The key to management up to this point has been diverting traffic away from downtown Herndon by finding opportunities for road development and creating new options for commuters, according to state Del. Tom Rust (R-86).

"Herndon had a lot of growth, a lot of development and the traffic in the area began to inundate the town," he said.

Rust, who was mayor in Herndon for 20 non-consecutive years, responded by continuing the long-time town efforts to create the Herndon Parkway, and coordinated with Herndon, Fairfax County and Virginia elected officials to find key road expansion projects in the region to further divert traffic from the town.

Two of those key projects occurred outside of Herndon’s town limits with the connection of Wiehle Avenue to Dranesville Road and the connection of the once-split Rock Hill Road, along the western edge of Herndon.

THE SAME WAY that Herndon has dealt with traffic in the past — by identifying potential problem areas and creating easy access points to major thoroughfares — will need to continue as further development comes to the town, along with the MetroRail expansion to Dulles Airport.

A new MetroRail station on the south side of State Route 267 past the Herndon Parkway, at the current location of the park and ride bus stop, is planned for establishment in as little as eight years.

▶ Extracted records:
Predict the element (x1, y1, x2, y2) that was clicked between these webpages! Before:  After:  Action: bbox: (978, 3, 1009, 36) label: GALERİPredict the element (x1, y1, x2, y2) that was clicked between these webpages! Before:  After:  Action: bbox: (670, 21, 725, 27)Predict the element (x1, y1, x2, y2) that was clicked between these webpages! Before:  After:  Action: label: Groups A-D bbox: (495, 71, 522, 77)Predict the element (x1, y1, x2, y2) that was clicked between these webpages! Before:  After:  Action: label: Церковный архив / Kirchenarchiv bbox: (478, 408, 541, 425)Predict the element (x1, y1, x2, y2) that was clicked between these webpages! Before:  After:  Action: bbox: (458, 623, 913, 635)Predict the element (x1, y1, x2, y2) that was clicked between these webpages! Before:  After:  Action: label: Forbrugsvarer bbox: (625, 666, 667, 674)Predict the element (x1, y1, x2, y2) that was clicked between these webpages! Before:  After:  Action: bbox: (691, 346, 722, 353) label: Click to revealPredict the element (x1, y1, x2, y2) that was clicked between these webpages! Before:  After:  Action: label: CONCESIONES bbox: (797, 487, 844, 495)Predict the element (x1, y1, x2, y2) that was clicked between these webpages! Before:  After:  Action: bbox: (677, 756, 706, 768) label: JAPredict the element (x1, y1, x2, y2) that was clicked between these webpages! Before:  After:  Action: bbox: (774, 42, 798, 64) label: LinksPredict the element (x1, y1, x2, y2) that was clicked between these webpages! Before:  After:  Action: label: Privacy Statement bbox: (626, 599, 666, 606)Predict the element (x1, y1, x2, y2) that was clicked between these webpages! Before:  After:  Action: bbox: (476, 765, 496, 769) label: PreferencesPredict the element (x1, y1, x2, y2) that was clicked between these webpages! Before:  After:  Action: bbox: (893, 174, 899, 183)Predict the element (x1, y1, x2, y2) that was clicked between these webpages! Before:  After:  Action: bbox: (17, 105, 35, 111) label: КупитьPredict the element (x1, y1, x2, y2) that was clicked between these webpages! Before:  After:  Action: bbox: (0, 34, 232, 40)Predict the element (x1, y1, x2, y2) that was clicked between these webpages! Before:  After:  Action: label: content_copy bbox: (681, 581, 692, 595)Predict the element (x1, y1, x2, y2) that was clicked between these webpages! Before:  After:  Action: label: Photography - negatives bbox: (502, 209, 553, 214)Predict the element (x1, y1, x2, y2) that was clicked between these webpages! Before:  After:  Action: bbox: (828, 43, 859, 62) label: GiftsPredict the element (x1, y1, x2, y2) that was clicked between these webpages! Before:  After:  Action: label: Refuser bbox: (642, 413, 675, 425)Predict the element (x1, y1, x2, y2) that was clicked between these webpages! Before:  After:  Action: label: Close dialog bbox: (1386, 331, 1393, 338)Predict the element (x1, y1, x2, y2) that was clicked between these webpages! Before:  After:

▶ Your instructions:
Pick up the piece on traffic management in Herndon after its final sentence, about the planned MetroRail station, and keep writing it.

▶ Response to this exercise:
"I think the key is going to be good access directly from those [new] developments to the major roads without having to wind through Herndon," said Hutchinson. "If we don’t plan and people are using Herndon Parkway to get to Fairfax County Parkway, or the Toll Road, then we’re going to have a problem."

Initial traffic impact on Herndon will be minimal, as the station will be accepting the bus station traffic from the Dulles Toll Road, according to Patty Nicoson, transportation planner and president of the Dulles Corridor Rail Association, a non-profit organization the represents area businesses and residents on MetroRail expansion.

But the projection that the new stop would require a doubling of the 1,700 parking spaces presently available at the park & ride will require management of alternative access options for area residents, Nicoson added.

"There are ways to try and keep traffic going through to the station smoother and part of that is getting people onto transit faster," she said. For that reason, planners are working with Fairfax County to set up regular bus service to get Herndon area residents to the station efficiently, Nicoson added.

Other options include encouraging pedestrian access to the station from Herndon Parkway and the possibility of a "kiss and ride" drop-off point for the station within the town limits, according to director of Community Development for the Town of Herndon, Henry Bibber.

THE KEY to keeping traffic down on a long-term basis in that area will be in looking at developments that utilize the MetroRail station's pedestrian-conducive environment, Bibber said. To best understand the effects of the long-term development that is bound to occur, staff will be working closely with elected officials to communicate proposed projects' traffic impacts, he added.

"With these types of [mixed-use] development, the traffic production is less than in your average commercial or residential development in a suburban area," Bibber said. "So we shouldn't see the type of traffic normally associated with congestion."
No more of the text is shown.